FRIDAY, JUNE 24: Heading along South Shore to dive the wreck of the Mary-Celestia, I felt a heightened sense of excitement I’d not experienced on previous visits.

Its picturesque hull was about to have the sand sucked out of it in the hope that some of the ship’s long-held secrets may be uncovered. I’ve swum around this seemingly barren hull on a few previous occasions unaware it was a sunken time capsule.

On the boat ride over I sat with LookBermuda’s J-P Rouja, who along with his director Ben Watson, is producing a film about the vessel which delivered its final cargo to the bottom of the ocean in 1864. We discussed some of the theories surrounding the mysterious sinking of the Civil War blockade-runner.

Perhaps she sank by accident or maybe it was the work of the federal government trying to sabotage the effort to run guns to the confederate south. Maybe a Bermudian had a hand in the wrecking, hoping to make off with the valuable cargo.

Everything about this short journey flooded the imagination.

When we arrived at the mooring, there were several boats preparing for the first of many dives that day. I took the plunge with the cameramen who needed to get some situational shots of the site before the dredge began gulping up masses of sand from the partially buried bow. Once they started that up, sand and debris spewed out everywhere, destroying the visibility and making it difficult to get any clear stills or  footage.

After some time, Dr James Delgado (Jim) from NOAA who led the excavation turned to his colleague Tane Casserley and motioned him towards where he was digging.

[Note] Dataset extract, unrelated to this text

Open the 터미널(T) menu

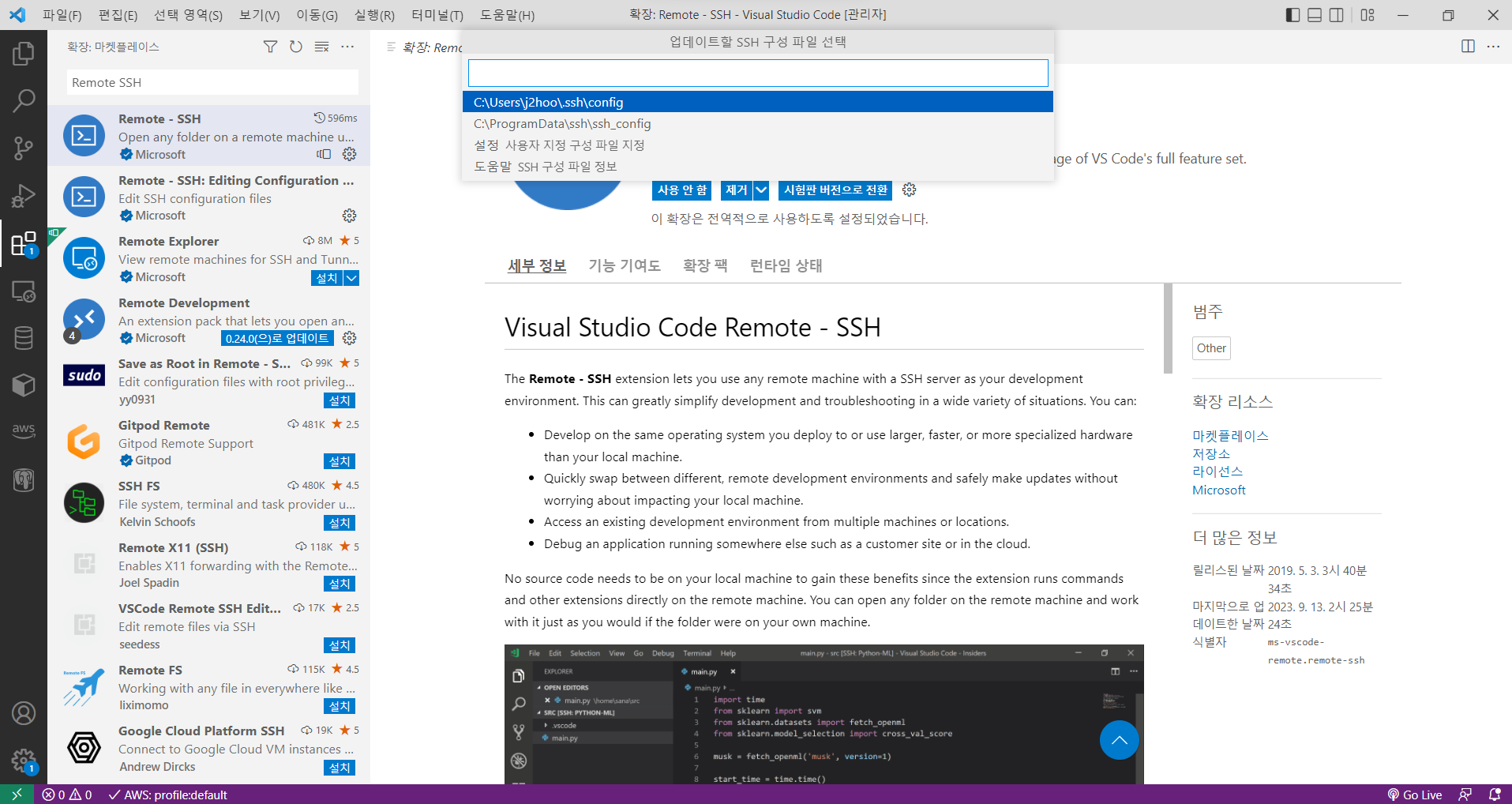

After a short while, Tane turned to me and made a drinking motion with his hand — the kind of gesture you make in bar when asking someone if they want a drink. I thought it rather an inappropriate time to ask until I realized what he meant — seconds later, Jim displayed four dark bottles — wine bottles it turns out — that were being touched by human hands for the first time since the American Civil War.

Everything seems slower when you are diving but a sense of euphoria instantly swept across the group.

These first bottles were placed in a crate and covered in sand bags and the crate was attached to a rope.

High fives

Curator of Historic Wrecks, Dr Phillipe Max Rouja and Jim gave each other a few underwater high fives and everyone gathered around in a circle to take in the moment.

The sight of the mini haul being lifted to the surface was nothing short of cinematic, a scene from The Deep perhaps. Sitting on the seabed looking up I saw two very happy divers ascend, cradling the crate and silhouetted against a backdrop of rippling sunshine.

At the surface there was much jubilation — Phillipe had had sleepless nights before the excavation fearing whether he had orchestrated this project, garnered this team of experts and turned the glare of the public eye upon him, only to find an empty bow.

Jim said this experience was unlike his recent work 3D mapping the legendary Titanic. He seemed aghast that he had just held in his hands these bottles that had remained untouched for so long.

“We’ve got this nice little frozen moment in time,” he said. “We have a real sense of a flooding of the foc’sle and a bosun’s locker — things just mixing in the water, going into a jumble and then the final moments as Mary-Celestia goes to the bottom and ours are the first hands on these since the summer of 1864.”

A good archaeologist, he said, will know that the more discoveries made on a wreck, the more questions are thrown up. With this little haul though, there will be plenty of food, or maybe should I say wine, for thought.